When suppliers automate some indirect labor activities, they can redeploy workers into roles that humans can best perform.

Miller Fab

Demand for heavy equipment is strong in transportation, construction, industrial and other industries. Yet, labor constraints make it difficult for original equipment manufacturers (OEMs) to take full advantage of market opportunities. OEMs typically have complex supply chains and numerous suppliers, all of whom are struggling to meet customer delivery schedules, due in large part to the ongoing worker shortage.

And, while suppliers can’t control the quality and size of the labor pool, they can more effectively utilize the workforce they already have in place by amping up their use of material handling automation. Supplier-partner investments in material handling automation can help OEM customers meet forecasts in spite of labor gaps.

Besides positively affecting safety, quality, productivity and costs – all benefits to OEM customers – automation creates efficiencies that diminish worker shortage impacts. Specifically, material handling automation can:

  • Improve production capacity and on-time delivery predictability.
  • Add greater predictability to workflows, giving suppliers the ability to more accurately plan what they can produce. That improves on-time delivery by removing many of the unknowns that can negatively impact capacity.
  • Reduce the effects of a tight and volatile labor market.

Material handling tasks generally are well-suited for automation because they don’t necessarily require complex skills. When suppliers automate some of these indirect labor activities, they can redeploy workers into roles that humans can best perform. Filling skilled positions responsible for direct labor tasks with existing personnel and leaving some less-skilled work to machines relieves workforce shortage pressures.

Material handling automation helps suppliers operate and manage labor more efficiently, so they can produce higher-quality parts at lower costs. Those savings are unlocked through the reduction of indirect labor needs, or lower overhead, and fewer ineffective parts. Less rework also results in less scrap, further decreasing costs.

■ **EXTRACTED INFORMATION**
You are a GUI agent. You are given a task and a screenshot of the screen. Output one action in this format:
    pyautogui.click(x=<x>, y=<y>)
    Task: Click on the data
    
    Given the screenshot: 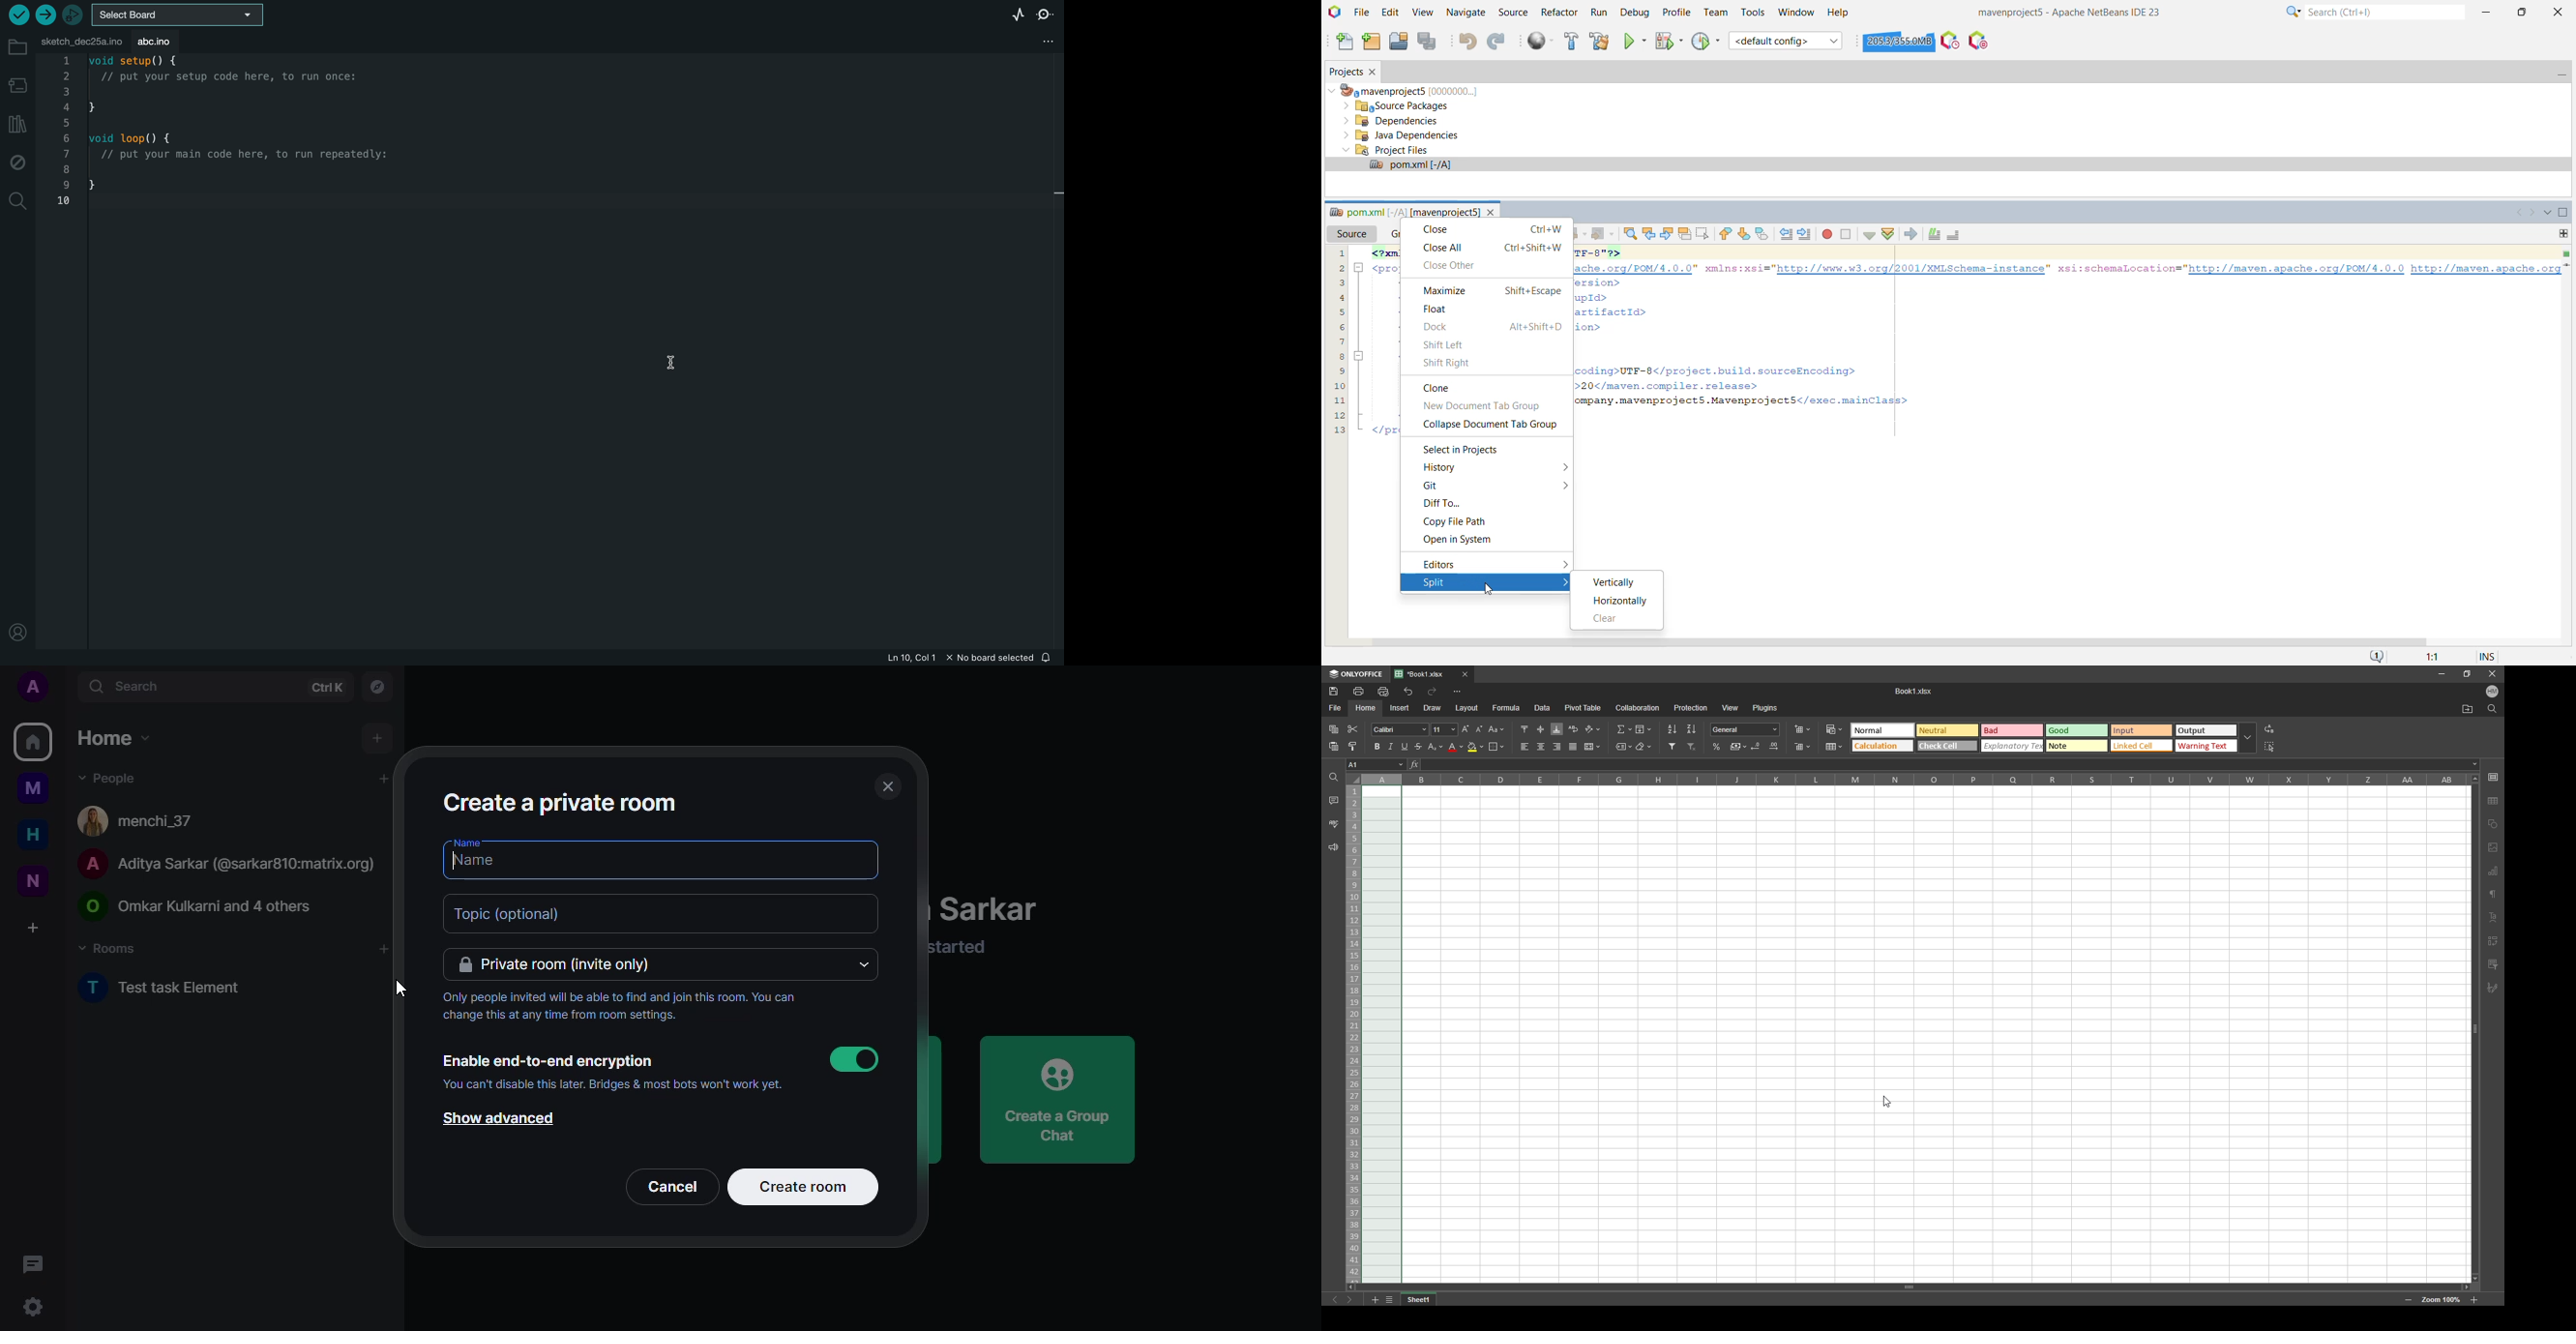 What is the action you would take?
    pyautogui.click(x=1543, y=707)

■ **AIM**
According to the text on material handling automation, why are material handling tasks generally well-suited for automation? The rows aren't needed for this.

■ **RIGHT ANSWER**
They don't necessarily require complex skills.